Indo-Austronesian

The Indo-Austronesian Hypothesis

I've decided to make a web-page in which I put the information about my proposal that Indo-European and Austronesian language families share a common ancestor. I realize my arguments are on borders with pseudoscience, but, let's face it, all the great scientific ideas start that way, especially in linguistics. Maybe some expert will read this and pursue my ideas.

ATTENTION: Some of the opinions stated in the following text are contrary to the mainstream science. I will not advise you to read it if you don't have a substantial background in linguistics. I am not a conspiracy theorist who wants to bombard people with controversial statements they don't know how to evaluate, and I am not denying it is possible my work is to historical linguistics what Anatoly Fomenko's work is to history. If you are ready to read it, click here.
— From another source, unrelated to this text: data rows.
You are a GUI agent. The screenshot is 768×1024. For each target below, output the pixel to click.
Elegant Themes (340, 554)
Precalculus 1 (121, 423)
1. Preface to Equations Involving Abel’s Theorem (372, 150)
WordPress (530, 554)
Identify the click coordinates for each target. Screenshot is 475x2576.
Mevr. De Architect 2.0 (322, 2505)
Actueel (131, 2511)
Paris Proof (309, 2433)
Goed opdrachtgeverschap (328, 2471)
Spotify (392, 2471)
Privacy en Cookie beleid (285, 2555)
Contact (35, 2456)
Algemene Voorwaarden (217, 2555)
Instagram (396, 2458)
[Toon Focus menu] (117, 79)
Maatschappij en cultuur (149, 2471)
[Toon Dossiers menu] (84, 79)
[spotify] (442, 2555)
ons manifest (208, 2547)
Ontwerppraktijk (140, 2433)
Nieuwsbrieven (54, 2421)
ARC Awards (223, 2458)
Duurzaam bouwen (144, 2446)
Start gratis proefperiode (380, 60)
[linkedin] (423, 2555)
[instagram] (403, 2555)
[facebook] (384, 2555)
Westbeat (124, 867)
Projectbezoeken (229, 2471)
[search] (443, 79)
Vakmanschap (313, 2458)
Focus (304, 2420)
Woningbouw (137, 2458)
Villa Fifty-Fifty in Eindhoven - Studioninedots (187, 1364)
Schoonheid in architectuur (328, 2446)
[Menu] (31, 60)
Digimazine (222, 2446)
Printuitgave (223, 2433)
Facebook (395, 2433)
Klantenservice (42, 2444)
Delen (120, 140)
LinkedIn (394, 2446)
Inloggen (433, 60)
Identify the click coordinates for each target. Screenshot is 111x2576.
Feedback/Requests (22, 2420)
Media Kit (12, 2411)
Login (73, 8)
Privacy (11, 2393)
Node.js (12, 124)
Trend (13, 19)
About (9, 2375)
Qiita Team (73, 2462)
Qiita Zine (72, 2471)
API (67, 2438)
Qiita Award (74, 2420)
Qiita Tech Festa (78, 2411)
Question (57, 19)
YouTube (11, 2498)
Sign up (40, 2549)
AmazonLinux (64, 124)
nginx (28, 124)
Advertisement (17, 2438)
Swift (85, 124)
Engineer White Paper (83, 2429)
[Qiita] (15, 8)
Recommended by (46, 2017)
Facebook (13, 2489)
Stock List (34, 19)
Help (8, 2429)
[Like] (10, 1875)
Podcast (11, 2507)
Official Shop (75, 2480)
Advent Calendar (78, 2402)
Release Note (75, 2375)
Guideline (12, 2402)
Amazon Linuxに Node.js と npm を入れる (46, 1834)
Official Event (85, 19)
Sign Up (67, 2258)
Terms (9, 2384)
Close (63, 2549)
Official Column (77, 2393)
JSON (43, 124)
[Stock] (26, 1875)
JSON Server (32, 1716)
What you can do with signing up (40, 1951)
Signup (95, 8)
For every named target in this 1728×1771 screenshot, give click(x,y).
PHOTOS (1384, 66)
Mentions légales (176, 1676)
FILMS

Here are the words from the Swadesh list which I consider to be potential cognates between Proto-Indo-European and Proto-Austronesian:
*treys (three)-*telu (three)
*ronk Compare Lithuanian "ranka" (hand). (hand)-*lima (hand/five)
*ser (to flow)-*qalur (to flow)
*skend (skin)-*qanic (skin)
*stemb^h (to walk)-*qaqay (foot)
*smew (smoke)-*qabu (ash)
*serw Compare Latin "servus" (watchman). (to watch)-*qalayaw (day)
*sal (salt)-*qasira (salt)
*b^has (to talk)-*baqbaq (mouth)
*b^hewg^h (bow)-*busur (bow)
*b^her (to give birth)-*bay (woman)
*dwoh₁ (two)-*dusa (two)
*dyews (sky)-*daya (upwards/height/sky)
*danu (river)-*danaw (lake)
*dng^jhuh₂ (tongue)-*dilaq (tongue)
*delh₁ (wide)-*dempad (wide)
*eg^joh₂ (I)-*aku (I)
*men (to think)-*nemnen (to think)
*h₁nomn (name) could perhaps be a cognate to Proto-Polynesian *hingoa (also meaning "name", but that root isn't attested outside of Polynesian)
The regular sound correspondences are somewhat hard to establish. Ones that appear obvious are s:q, r:l, b^h:b and d:d.
People might think that there are not any actual correspondences and that what I find are just coincidences. But think of it this way: I have found a simple sound law (that PIE *s corresponds to PAN *q), and there are seven examples of that on the Swadesh list. What’s the probability of that if those languages are not actually related? We are mostly dealing with 2-consonantal roots here. Let's be generous and say I allowed myself the semantic drift of 3 words. Both proto-languages have about 20 consonants. So, if the word in PIE has an *s, the probability that I find a word in PAN in which PIE *s corresponds to PAN *q is 1-(1-(1-(1/20))^3)^2=26%. Swadesh list has 100 words, so we can expect that 100/20=5 words where the first consonant in PAN is *q, and 5 words where the second consonant is *q, so that there are 10 words where PIE *s can potentially correspond to PAN *q. The probability that the rule coincidentally works in 7/10 words is 1-((1-0.26^(7-1))^10)=0.31%. The probability of finding such a pattern in two truly unrelated languages is 1-(1-0.0031)^20=6%. That's pretty low.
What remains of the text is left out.